Lissette Blondet, director of the Massachusetts Association of Community Health Workers, started crafting requirements for this field 25 years ago. In that quarter century, Blondet says one thing has not changed: Her members are in the job to give back.

“Many of them have walked the shoes of their clients, because of poverty or because they share the health issue, they understand the barriers, obstacles and issues that their clients are facing,” Blondet said, “so they can coach them in very pragmatic ways.”

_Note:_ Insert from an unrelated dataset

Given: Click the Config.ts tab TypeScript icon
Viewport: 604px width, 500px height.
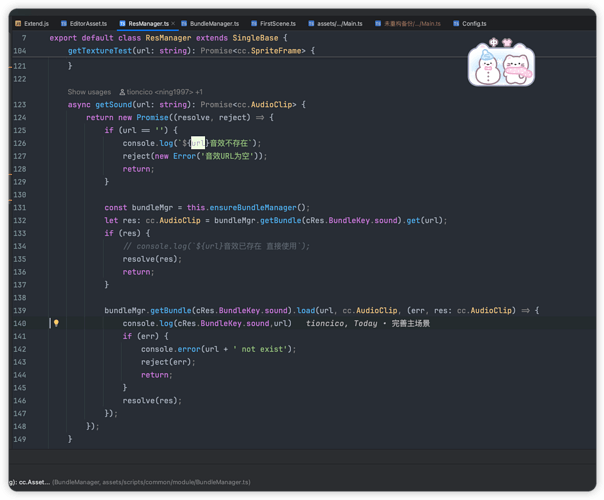Looking at the screenshot, I should pyautogui.click(x=456, y=23).
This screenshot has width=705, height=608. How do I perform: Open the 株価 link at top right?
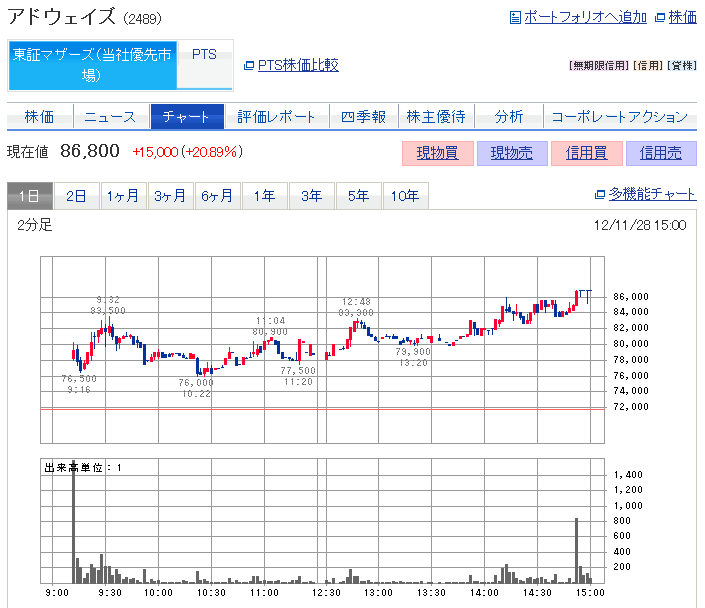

Blondet says these workers, who often start at $12 an hour, save the health care system much more than they are paid. Preliminary results from a demonstration project, using community health workers to help children manage asthma in New England, show fewer hospital admissions and emergency room visits with savings of $1,104 per patient in one year.

Most community health workers are paid through short-term grants and change jobs frequently.

That’s not the plan for Mariluz, who is full time at Rosie’s Place. Joaquin and other women have become so dependent on Mariluz that when she takes time off, they fall apart.

“This is the product of me being out,” Mariluz said while walking down a hallway inside Boston Medical Center, flipping through Joaquin’s medical chart. Her blood sugar had been dangerously high recent mornings. Joaquin had stopped taking her pills at night.

When Joaquin’s sugar is high, she gets massive headaches and a racing heart. “The other day something happened in my heart, it was beating a lot,” Joaquin said in Spanish, patting her chest and sitting on an exam table in the officer of her endocrinologist, Dr. Devin Steenkamp.

The racing heart could also be a symptom of dehydration, Dr. Steenkamp told Joaquin. He was concerned and went over a new plan to get Joaquin’s blood sugar back into a stable, safe range.

“You can do it,” Steenkamp said to Joaquin, as Mariluz translated. “You have before.”

Joaquin nodded, a shy smile lights her face.

As long as she can keep her family, Joaquin said. All she has is Mariluz and Rosie’s Place.

“They’ve given me a lot of help and that’s been my saving grace because I don’t have any other help,” she said.